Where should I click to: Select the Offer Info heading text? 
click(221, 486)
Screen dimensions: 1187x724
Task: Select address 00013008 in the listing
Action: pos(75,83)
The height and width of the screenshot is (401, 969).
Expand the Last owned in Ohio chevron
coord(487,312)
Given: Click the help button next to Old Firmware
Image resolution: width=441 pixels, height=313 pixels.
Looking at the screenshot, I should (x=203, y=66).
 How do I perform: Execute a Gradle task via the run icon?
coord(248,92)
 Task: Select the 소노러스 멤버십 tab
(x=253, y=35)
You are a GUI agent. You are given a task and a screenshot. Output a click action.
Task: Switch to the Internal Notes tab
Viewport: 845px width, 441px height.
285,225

--------------------

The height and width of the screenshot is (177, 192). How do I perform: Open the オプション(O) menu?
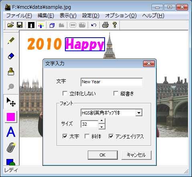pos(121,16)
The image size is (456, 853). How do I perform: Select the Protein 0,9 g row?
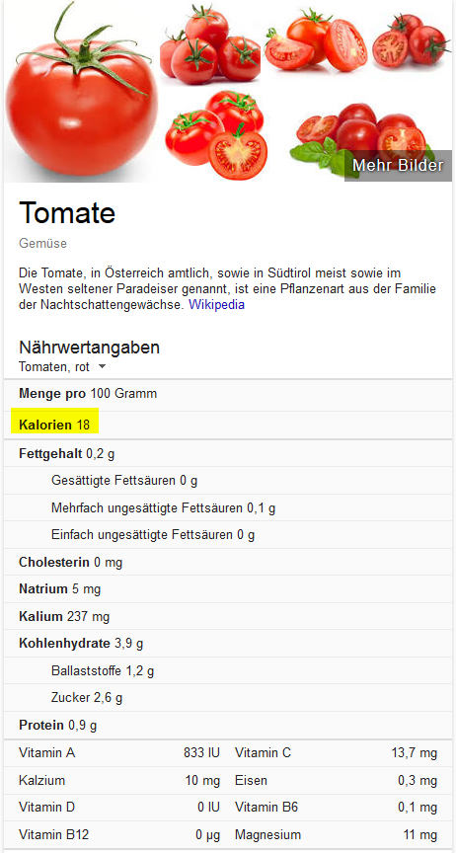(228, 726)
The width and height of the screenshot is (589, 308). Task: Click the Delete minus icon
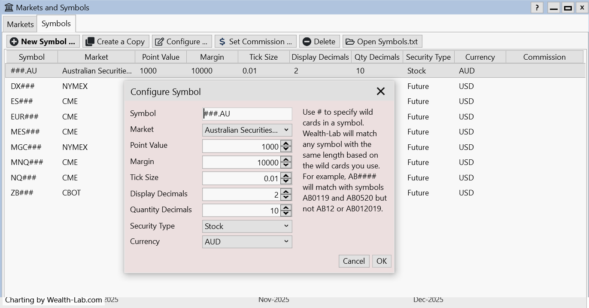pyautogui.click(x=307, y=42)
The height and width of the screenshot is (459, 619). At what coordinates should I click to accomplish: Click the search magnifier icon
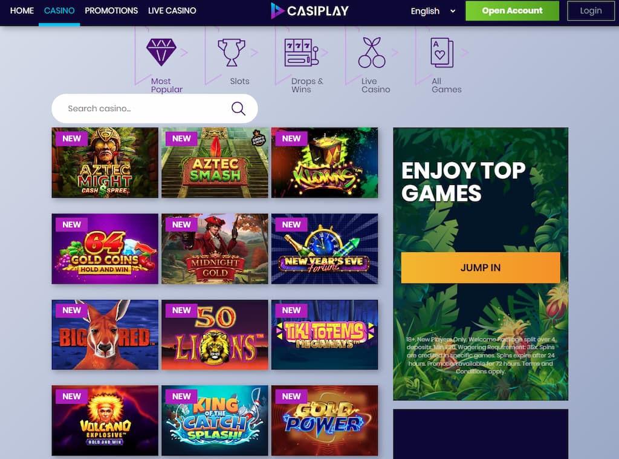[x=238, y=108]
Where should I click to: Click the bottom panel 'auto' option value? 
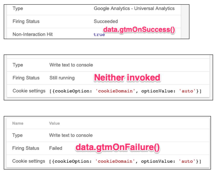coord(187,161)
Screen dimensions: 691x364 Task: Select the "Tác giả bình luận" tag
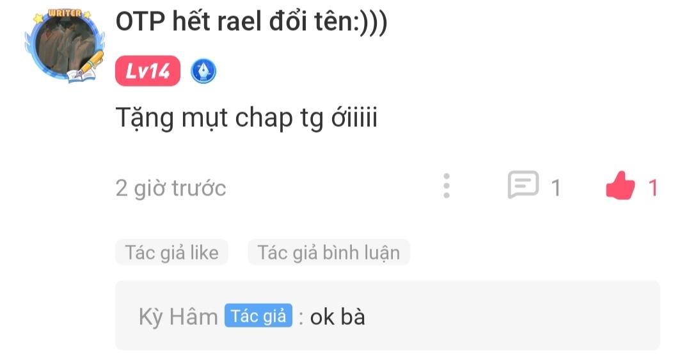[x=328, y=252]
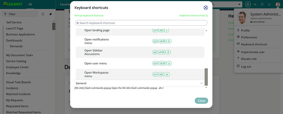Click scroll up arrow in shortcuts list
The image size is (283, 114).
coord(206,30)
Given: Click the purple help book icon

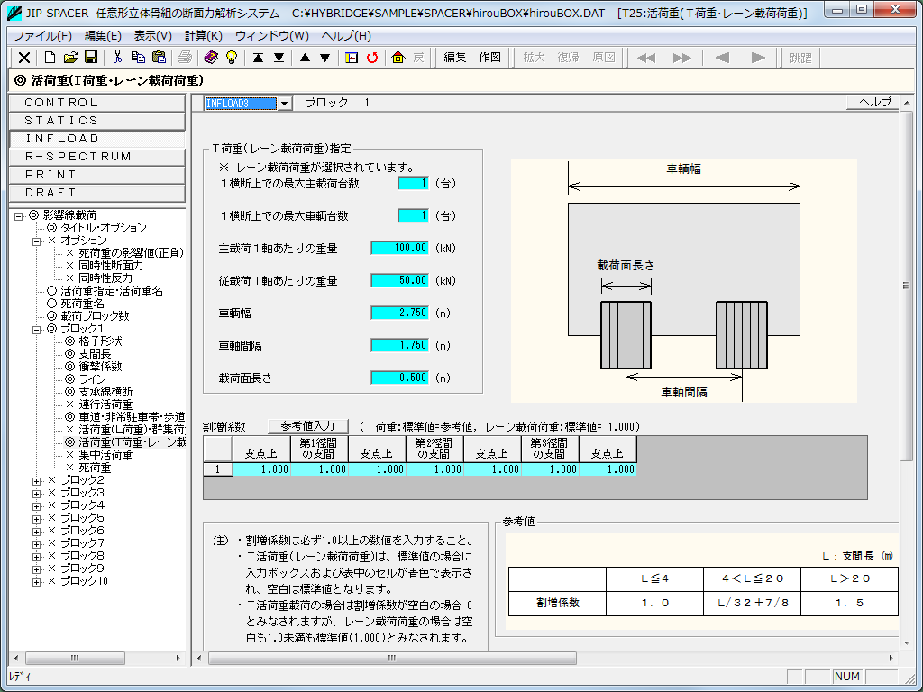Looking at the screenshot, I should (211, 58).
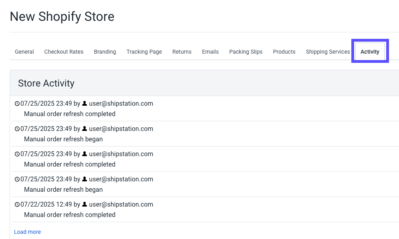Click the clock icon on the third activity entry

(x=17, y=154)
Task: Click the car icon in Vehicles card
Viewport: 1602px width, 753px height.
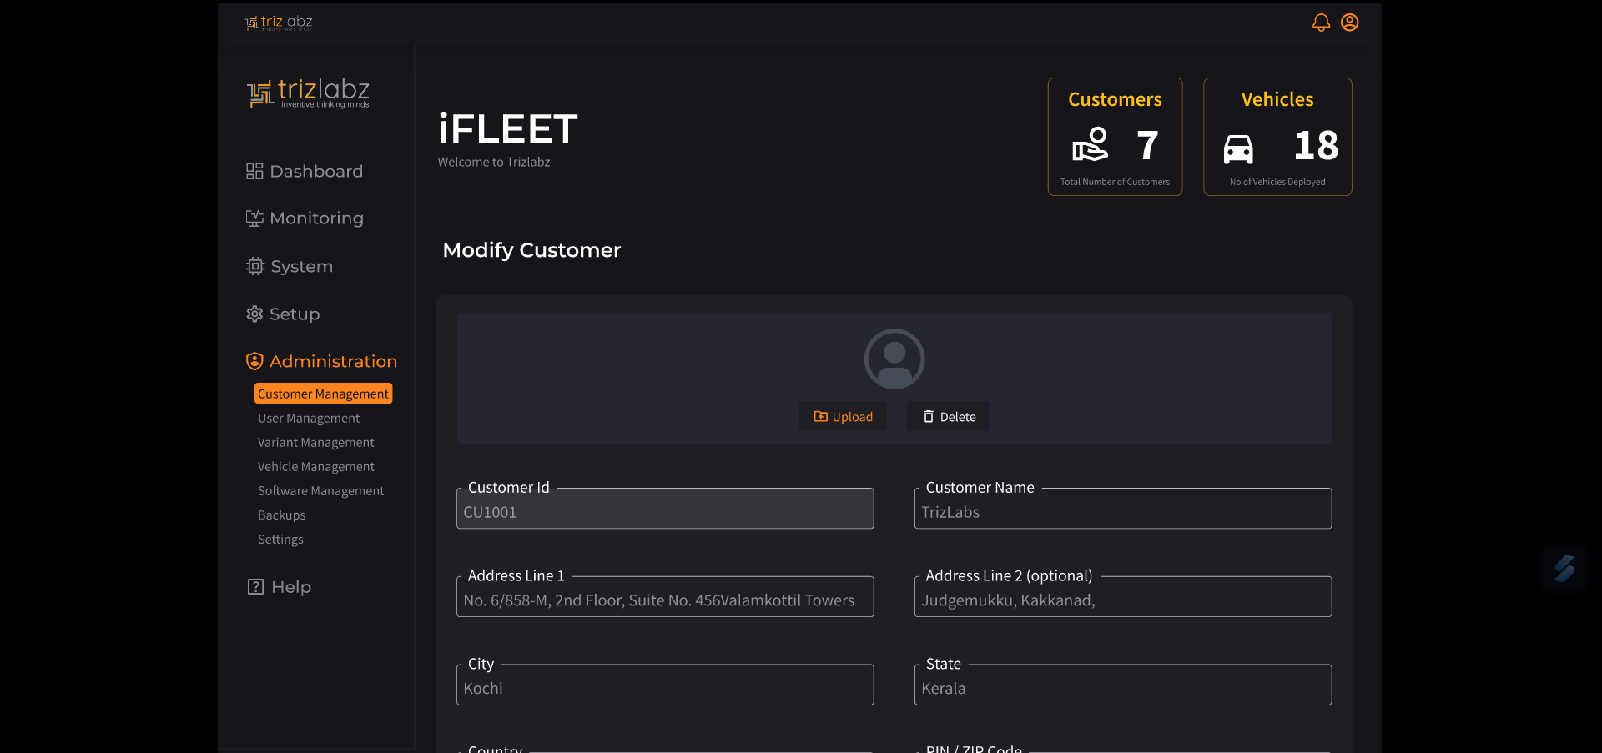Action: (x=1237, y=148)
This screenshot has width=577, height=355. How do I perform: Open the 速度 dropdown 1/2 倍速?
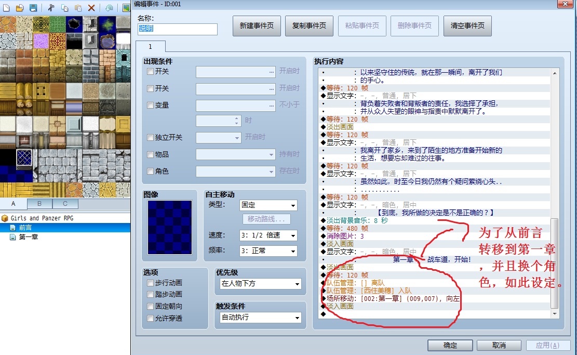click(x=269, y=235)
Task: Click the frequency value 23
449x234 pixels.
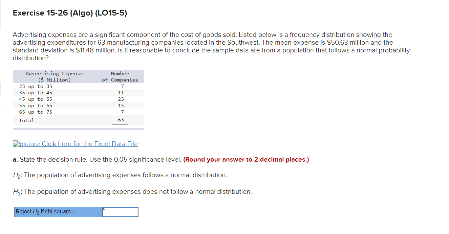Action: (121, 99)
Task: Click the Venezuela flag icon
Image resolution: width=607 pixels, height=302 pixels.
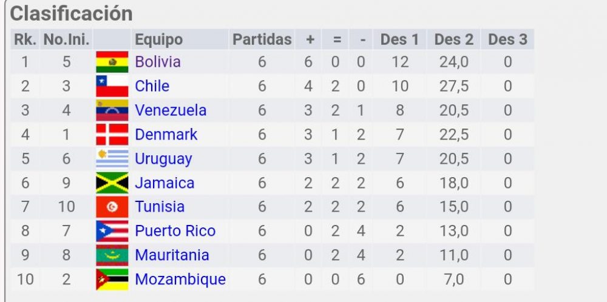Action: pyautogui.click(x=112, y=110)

--------------------

== What is being asked ==
All that is needed is the exact run of lines above from the line containing "Image resolution: width=441" through the line containing "Task: Switch to the Internal Notes tab", both of them included.

== Written answer ==
Image resolution: width=441 pixels, height=313 pixels.
Looking at the screenshot, I should (x=203, y=66).
 How do I perform: Execute a Gradle task via the run icon?
coord(248,92)
 Task: Select the 소노러스 멤버십 tab
(x=253, y=35)
You are a GUI agent. You are given a task and a screenshot. Output a click action.
Task: Switch to the Internal Notes tab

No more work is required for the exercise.